Directions for this task
Each line from the one that holds "This screenshot has height=787, width=1385." to the end of the entries is to be given again exactly. Do not include pictures.
---
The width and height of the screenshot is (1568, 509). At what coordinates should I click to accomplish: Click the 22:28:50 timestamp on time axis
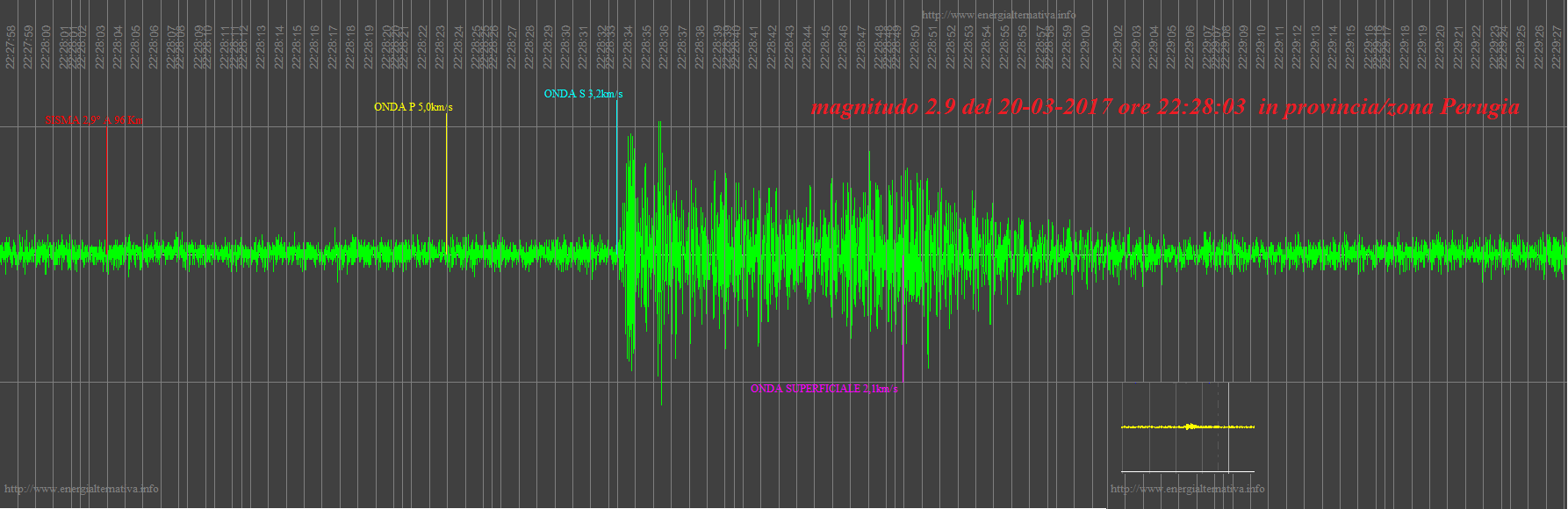(x=915, y=47)
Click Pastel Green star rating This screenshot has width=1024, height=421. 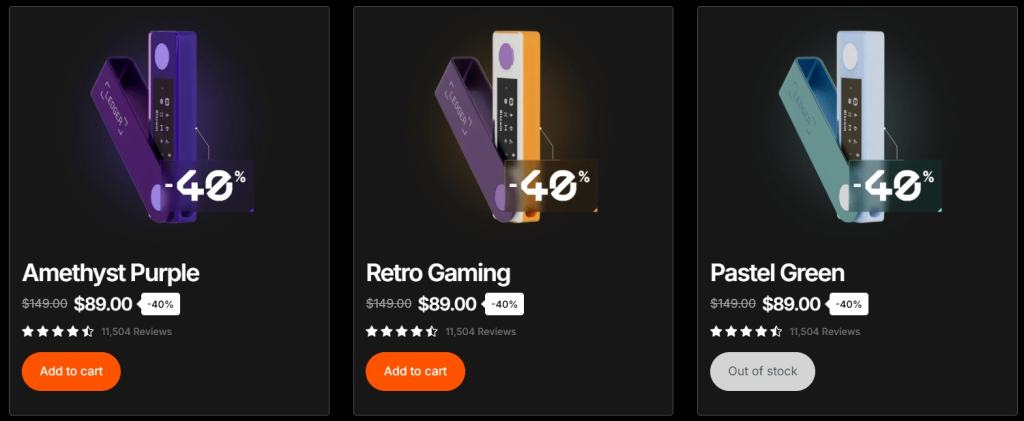coord(746,331)
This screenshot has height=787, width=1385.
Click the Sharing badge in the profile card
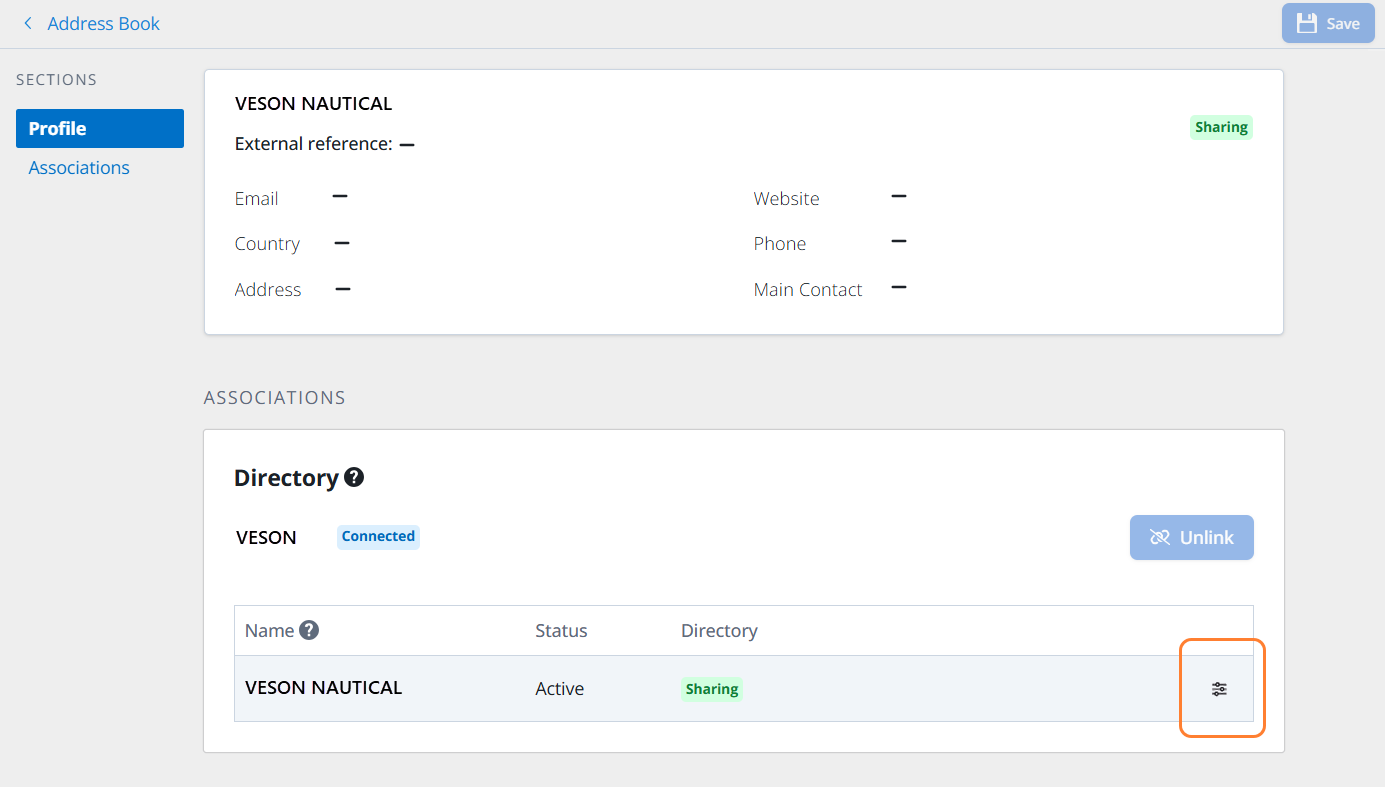click(x=1221, y=127)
---
Task result
This screenshot has height=787, width=1385.
Click the Sharing badge in the profile card
click(x=1221, y=127)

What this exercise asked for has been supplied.